Fracasar duele. No se trata de un aprendizaje agradable ni inmediato. No es esa versión edulcorada donde todo lo negativo nos deja una gran lección al instante. No, seamos claros: fracasar es incómodo, es cuestionarse a uno mismo, es lidiar con un ego golpeado y preguntarse si realmente ha valido la pena todo el esfuerzo.
Lo sé porque me ha pasado.
Tuve una experiencia así en un taller hace un tiempo, un espacio donde generalmente me siento como en casa, donde disfruto compartir lo que sé y conectar con otros. Me preparé como siempre, con dedicación y esas mariposas en el estómago que me recuerdan que me importa lo que hago. Sin embargo, ese día todo se sintió pesado. No logré que la conversación fluyera, no sentí esa chispa de conexión ni vi esas miradas interesadas que me dicen “esto tiene sentido”.
Intenté leer al grupo, cambiar el ritmo, hacer preguntas. Nada funcionó. Escuché mis propias palabras flotando en el aire, sin llegar a nadie. Fue frustrante. Aunque intenté mantener el ánimo hasta el final, una vez que terminó, supe que no había sido un buen día.
Volví en modo autocrítico. Mi mente no me dejó en paz, repitiendo mis errores como una melodía pegajosa: No fuiste clara. No lograste conectar. No lo hiciste bien. Me fui a dormir convencida de que tal vez no era tan buena en esto como pensaba.
Y entonces, el fracaso comenzó a hablarme…
No de inmediato, porque al principio solo escuchaba mi propia voz dura y exigente. Esa voz que nos dice que no somos suficientes, que minimiza todo lo que hemos logrado por un solo error. Pero con el tiempo, el ruido se fue apagando y pude hacerme la pregunta crucial: ¿realmente salió tan mal o soy yo la que se está poniendo estándares imposibles?
Recordé todas las veces que he trabajado con mujeres emprendedoras, especialmente en mi querida región del Maule. He escuchado sus historias de esfuerzo, de fracasos, de giros sorpresivos. Mujeres que empezaron vendiendo desde sus casas, que enfrentaron crisis económicas, que dudaron de sí mismas, pero decidieron seguir adelante. Y entendí que, aunque las admiro profundamente, nunca las he juzgado por un solo error o un mal día. Entonces, ¿por qué hacerme lo mismo a mí misma?

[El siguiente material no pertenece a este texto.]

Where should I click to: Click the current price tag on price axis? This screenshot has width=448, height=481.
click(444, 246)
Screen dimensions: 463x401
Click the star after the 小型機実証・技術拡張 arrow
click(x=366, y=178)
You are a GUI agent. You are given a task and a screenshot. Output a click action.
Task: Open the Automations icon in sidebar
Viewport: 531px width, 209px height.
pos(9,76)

No existen talleres perfectos, charlas perfectas ni presentaciones perfectas. No porque no nos preparemos o esforcemos, sino porque trabajamos con personas, con energías en interacción, con historias que cada uno lleva consigo. Y aunque eso es maravilloso, también lo hace impredecible.

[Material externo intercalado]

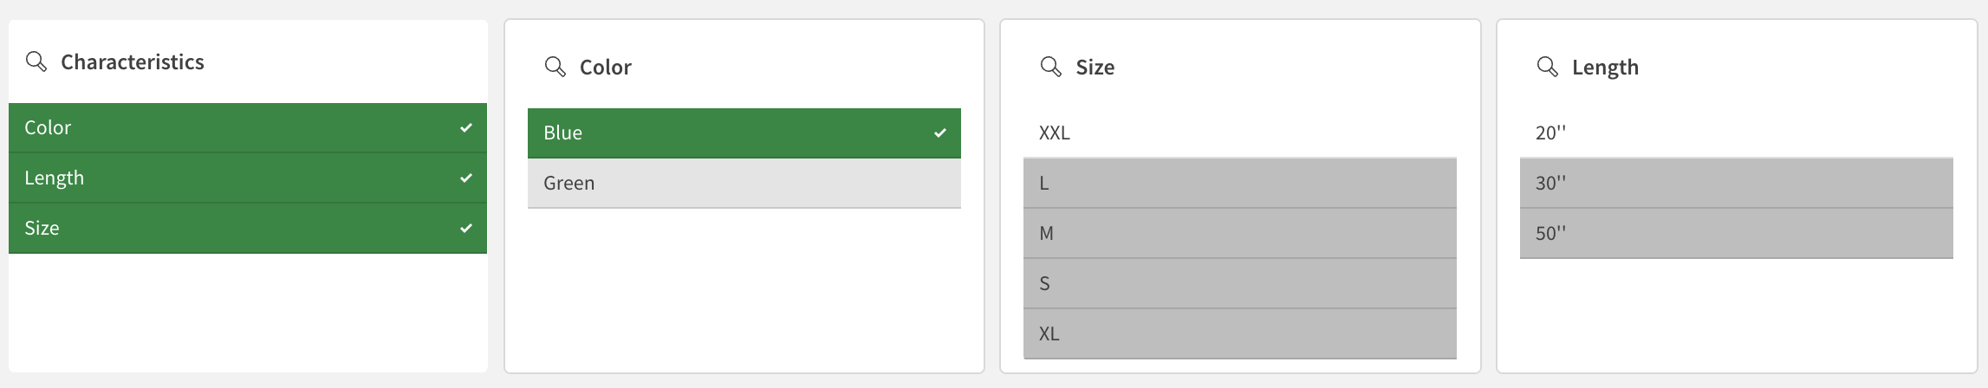The width and height of the screenshot is (1988, 388).
Task: Click the Length pane magnifier icon
Action: pos(1547,67)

El fracaso, ese que tanto tememos, no es mi verdugo. Es un espejo. Me mostró lo que aún me falta por aprender y me recordó que mi valor no reside en un solo día, actividad o resultado.

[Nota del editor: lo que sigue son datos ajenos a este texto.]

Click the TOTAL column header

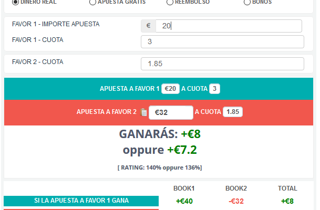click(x=287, y=188)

También me recordó que, como mujeres, hemos sido educadas para ser impecables, para medirnos con estándares inalcanzables, para pensar que si algo no sale perfecto, entonces no ha valido la pena. Y eso no solo es injusto, ¡es una carga que nos roba la libertad de experimentar, de aprender en el proceso, de fallar y seguir adelante!
Con qué frecuencia nos decimos que no somos lo suficientemente buenas. Que si el negocio no crece lo suficientemente rápido, entonces no sirve. Que si no tenemos todas las respuestas, no sabemos nada. O que si no conseguimos que todos estén satisfechos, hemos fracasado.
Pero, ¿y si cambiamos nuestra perspectiva?
¿Qué pasaría si viéramos el fracaso no como un final, sino como parte del camino? Porque la verdad es que nadie construye nada sin equivocarse. Nadie aprende sin caídas. Nadie llega lejos sin haber dudado de sí mismo en el proceso.
He aprendido a escuchar el fracaso sin miedo. A dejar de verlo como una sentencia y empezarlo a ver como una conversación. A preguntarme, después de un mal día:
¿Le hablaría así a mi mejor amiga? ¿Estoy exigiendo algo que no esperaría de otra persona? ¿Puedo aceptar que equivocarme no me hace menos valiosa?
Y lo más importante, he aprendido que la valentía no consiste en no fallar, sino en VOLVER A INTENTAR, incluso cuando el miedo persiste.
Quizás, solo quizás, necesitemos ser un poco más compasivas con nosotras mismas. Darle espacio al error, abrazar el proceso y recordar que no somos exitosas porque nunca fracasamos, sino porque seguimos adelante a pesar de ello.
Porque al final, somos mucho más que un día malo.